Estos datos aportan más peso a la creencia de que en un pasado remoto, el planeta rojo contaba con vastas extensiones cubiertas de agua en estado líquido, contrapuesto a su apariencia actual de un mundo desértico y congelado.
El Monte Olimpo, cuyo descubrimiento se le atribuye a la sonda espacial Mariner 9 de la NASA en 1971, se levanta a unos 21,9 kilómetros por encima del nivel del mar, superando en más del doble la altura del Monte Everest.

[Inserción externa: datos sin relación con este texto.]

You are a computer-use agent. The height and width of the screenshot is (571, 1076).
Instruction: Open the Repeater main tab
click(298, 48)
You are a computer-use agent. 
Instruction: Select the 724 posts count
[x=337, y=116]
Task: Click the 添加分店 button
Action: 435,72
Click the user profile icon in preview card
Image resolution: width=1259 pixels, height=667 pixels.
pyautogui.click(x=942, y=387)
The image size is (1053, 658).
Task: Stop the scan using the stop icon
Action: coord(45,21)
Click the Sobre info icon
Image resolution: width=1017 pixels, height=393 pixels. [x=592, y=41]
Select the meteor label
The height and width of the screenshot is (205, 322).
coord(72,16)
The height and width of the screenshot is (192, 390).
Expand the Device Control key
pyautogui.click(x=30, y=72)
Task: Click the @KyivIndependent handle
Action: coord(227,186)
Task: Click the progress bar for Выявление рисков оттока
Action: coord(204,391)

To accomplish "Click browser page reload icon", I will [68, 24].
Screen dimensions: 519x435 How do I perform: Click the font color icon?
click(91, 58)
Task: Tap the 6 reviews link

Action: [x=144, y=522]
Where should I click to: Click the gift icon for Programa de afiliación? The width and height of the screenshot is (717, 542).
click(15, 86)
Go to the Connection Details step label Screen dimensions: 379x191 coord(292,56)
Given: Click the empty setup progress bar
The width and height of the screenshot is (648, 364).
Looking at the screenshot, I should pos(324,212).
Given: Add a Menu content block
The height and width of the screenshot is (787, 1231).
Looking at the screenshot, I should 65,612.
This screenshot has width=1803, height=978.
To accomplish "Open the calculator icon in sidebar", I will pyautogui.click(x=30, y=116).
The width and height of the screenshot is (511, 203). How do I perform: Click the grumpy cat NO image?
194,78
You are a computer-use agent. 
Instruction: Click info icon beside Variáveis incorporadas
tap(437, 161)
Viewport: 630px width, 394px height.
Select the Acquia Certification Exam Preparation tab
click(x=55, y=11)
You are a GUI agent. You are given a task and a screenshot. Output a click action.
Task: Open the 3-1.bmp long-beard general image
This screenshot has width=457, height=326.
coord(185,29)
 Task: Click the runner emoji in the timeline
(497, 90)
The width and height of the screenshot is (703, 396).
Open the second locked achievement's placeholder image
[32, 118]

La “aureola”, detectada alrededor de este gigante marciano, se extiende desde su base y cubre miles de kilómetros, rodeando los escarpados acantilados del volcán.
A las afueras del cráter Yelwa, a unos 1.000 kilómetros de distancia del Monte Olimpo, se encuentra la región de Lycus Sulci. Esta área se caracteriza por su terreno irregular y rugoso, indicativo de los vastos deslizamientos que se originaron en el volcán.
El equipo de la ESA teoriza que esta textura fue el resultado de la lava que emergió del volcán y que, al entrar en contacto con un lecho rocoso lleno de agua y hielo en la base, causó su fusión y posterior desestabilización. Esto, a su vez, llevó al colapso del borde del Monte Olimpo, desencadenando masivas avalanchas.
El material liberado por este suceso se dispersó a lo largo de miles de kilómetros, moldeando el paisaje marciano. Los vientos, con el paso de los años, contribuyeron al modelado de la superficie, redistribuyendo el material por diferentes áreas del planeta.
Mientras que los volcanes de Marte y la Tierra comparten ciertas semejanzas, la vida sigue siendo una incógnita en el planeta vecino. Algunos expertos sostienen que Marte pudo haber tenido condiciones aptas para la vida, pero hasta la fecha, no se ha encontrado evidencia definitiva que respalde esta teoría.